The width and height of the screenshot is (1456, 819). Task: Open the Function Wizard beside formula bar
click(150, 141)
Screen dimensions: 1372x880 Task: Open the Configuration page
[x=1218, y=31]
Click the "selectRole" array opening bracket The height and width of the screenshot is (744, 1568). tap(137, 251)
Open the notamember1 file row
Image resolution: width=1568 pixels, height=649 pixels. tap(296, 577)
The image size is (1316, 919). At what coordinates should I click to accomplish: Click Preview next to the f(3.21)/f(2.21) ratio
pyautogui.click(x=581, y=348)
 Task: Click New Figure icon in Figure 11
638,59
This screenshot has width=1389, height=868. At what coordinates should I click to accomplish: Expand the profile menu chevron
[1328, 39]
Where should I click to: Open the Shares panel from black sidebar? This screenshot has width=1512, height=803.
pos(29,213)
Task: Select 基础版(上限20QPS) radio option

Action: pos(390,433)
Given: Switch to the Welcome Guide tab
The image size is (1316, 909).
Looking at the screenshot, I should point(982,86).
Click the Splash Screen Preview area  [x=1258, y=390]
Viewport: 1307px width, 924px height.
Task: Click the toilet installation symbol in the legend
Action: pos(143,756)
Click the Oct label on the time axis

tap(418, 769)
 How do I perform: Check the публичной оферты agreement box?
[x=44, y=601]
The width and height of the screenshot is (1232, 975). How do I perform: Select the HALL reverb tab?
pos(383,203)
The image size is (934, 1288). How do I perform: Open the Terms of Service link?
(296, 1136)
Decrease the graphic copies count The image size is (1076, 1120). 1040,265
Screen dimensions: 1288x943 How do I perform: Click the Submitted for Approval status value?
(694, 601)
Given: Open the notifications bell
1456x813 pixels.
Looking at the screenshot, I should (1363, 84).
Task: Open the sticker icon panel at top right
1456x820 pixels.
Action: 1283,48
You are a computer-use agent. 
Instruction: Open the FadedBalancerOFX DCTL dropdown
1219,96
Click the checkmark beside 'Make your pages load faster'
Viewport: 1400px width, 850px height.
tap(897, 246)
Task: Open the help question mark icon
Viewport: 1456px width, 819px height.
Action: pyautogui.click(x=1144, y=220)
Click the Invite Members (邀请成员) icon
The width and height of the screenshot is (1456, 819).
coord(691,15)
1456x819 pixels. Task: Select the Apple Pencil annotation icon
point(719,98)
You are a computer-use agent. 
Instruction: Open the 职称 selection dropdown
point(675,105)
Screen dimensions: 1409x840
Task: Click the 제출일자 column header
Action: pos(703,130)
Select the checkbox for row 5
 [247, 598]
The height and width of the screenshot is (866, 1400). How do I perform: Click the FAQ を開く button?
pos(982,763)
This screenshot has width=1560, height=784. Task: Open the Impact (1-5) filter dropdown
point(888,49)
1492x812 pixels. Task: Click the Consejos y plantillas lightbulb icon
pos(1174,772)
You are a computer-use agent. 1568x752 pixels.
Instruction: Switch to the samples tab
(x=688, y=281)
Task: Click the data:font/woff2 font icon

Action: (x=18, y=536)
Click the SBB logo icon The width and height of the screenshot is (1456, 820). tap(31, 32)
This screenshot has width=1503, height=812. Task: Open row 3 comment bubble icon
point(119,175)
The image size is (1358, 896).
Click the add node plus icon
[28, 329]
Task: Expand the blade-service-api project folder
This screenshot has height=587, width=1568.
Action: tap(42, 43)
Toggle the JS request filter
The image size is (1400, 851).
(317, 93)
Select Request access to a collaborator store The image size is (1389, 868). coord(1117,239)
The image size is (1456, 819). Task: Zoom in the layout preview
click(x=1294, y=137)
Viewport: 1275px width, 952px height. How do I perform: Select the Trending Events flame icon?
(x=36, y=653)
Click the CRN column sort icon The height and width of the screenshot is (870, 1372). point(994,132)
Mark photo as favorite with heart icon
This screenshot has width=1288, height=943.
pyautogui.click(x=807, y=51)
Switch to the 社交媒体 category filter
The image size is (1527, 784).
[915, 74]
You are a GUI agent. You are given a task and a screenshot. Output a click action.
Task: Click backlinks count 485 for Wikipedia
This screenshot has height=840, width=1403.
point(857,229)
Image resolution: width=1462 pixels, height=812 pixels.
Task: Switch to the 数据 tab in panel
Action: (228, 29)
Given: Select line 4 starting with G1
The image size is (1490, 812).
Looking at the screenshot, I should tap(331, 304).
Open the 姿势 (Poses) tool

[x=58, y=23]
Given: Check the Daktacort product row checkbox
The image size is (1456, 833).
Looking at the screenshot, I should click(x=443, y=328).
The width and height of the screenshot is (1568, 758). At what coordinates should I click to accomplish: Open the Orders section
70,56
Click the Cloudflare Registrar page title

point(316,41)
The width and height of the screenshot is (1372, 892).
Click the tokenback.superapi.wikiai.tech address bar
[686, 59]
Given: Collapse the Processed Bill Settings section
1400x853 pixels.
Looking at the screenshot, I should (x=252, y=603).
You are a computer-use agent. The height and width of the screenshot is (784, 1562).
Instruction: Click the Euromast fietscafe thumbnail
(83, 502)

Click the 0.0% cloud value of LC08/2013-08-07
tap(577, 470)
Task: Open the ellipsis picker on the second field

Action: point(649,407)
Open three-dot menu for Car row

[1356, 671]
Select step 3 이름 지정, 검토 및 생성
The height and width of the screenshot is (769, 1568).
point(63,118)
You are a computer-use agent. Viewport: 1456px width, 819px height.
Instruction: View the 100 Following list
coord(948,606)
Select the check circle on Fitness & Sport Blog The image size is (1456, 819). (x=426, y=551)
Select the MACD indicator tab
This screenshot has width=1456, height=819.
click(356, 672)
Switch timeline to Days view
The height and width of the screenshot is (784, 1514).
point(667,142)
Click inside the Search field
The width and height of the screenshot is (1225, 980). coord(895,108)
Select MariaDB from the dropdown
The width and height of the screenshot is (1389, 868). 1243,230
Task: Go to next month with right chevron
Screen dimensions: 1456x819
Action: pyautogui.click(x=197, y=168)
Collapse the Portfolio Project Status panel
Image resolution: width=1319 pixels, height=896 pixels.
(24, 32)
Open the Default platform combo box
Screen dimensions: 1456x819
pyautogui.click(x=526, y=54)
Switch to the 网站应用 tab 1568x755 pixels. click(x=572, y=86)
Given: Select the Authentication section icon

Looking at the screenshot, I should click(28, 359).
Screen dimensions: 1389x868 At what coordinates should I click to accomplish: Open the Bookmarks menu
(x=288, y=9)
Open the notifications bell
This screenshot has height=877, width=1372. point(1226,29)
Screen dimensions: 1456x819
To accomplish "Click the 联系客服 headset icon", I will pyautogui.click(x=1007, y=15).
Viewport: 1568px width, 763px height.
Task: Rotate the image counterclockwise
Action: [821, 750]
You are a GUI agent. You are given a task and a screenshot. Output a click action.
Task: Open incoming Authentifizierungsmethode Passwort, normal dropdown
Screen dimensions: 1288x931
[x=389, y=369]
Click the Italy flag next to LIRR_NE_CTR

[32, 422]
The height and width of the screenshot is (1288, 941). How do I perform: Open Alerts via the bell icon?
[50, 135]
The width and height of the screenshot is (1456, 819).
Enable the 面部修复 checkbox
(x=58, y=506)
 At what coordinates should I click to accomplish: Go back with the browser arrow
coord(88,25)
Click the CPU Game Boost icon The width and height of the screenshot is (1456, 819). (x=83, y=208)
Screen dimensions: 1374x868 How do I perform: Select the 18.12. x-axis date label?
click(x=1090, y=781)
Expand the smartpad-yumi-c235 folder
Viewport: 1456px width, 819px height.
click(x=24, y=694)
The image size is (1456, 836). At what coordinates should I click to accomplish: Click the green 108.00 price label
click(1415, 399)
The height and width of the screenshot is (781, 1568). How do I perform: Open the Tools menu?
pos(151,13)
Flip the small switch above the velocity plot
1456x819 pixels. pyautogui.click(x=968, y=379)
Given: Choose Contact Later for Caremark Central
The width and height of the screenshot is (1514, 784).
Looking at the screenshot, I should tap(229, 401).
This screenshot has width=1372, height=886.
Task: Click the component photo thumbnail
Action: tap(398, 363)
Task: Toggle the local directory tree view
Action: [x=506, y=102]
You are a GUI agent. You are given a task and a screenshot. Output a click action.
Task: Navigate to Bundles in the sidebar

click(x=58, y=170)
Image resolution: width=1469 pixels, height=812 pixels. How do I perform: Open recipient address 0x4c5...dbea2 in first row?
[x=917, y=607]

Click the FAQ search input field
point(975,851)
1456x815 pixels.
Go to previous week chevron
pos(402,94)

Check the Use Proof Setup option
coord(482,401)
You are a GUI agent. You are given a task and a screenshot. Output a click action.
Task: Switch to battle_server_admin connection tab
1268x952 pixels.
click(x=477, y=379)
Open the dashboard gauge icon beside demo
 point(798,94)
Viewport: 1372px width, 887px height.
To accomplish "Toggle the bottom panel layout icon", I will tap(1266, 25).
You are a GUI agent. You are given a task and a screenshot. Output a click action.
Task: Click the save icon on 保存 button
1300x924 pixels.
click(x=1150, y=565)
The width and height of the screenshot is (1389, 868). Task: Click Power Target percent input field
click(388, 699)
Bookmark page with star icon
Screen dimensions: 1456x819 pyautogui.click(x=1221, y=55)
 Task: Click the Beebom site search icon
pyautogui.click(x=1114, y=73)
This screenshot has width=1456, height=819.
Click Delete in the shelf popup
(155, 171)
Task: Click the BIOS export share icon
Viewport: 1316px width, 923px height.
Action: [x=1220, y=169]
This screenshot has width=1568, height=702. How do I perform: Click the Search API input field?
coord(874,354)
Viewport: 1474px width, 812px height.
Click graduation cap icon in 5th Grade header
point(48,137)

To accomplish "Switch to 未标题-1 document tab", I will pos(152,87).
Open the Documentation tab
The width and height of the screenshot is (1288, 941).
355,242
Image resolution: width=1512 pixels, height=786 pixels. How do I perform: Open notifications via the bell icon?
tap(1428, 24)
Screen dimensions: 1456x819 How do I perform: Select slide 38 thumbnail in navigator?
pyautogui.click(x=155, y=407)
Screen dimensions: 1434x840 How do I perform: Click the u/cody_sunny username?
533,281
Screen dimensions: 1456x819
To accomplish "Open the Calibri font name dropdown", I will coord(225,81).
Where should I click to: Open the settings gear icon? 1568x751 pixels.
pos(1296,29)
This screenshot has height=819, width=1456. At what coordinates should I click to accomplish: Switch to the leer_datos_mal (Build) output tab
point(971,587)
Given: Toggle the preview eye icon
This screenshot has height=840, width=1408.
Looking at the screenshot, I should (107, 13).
----
**Your task**
Quote every line from the beginning of the entries up to and including the line that contains "1568). tap(137, 251)".

**Solution**
The width and height of the screenshot is (1456, 819). Task: Open the Function Wizard beside formula bar
click(150, 141)
Screen dimensions: 1372x880 Task: Open the Configuration page
[x=1218, y=31]
Click the "selectRole" array opening bracket The height and width of the screenshot is (744, 1568). tap(137, 251)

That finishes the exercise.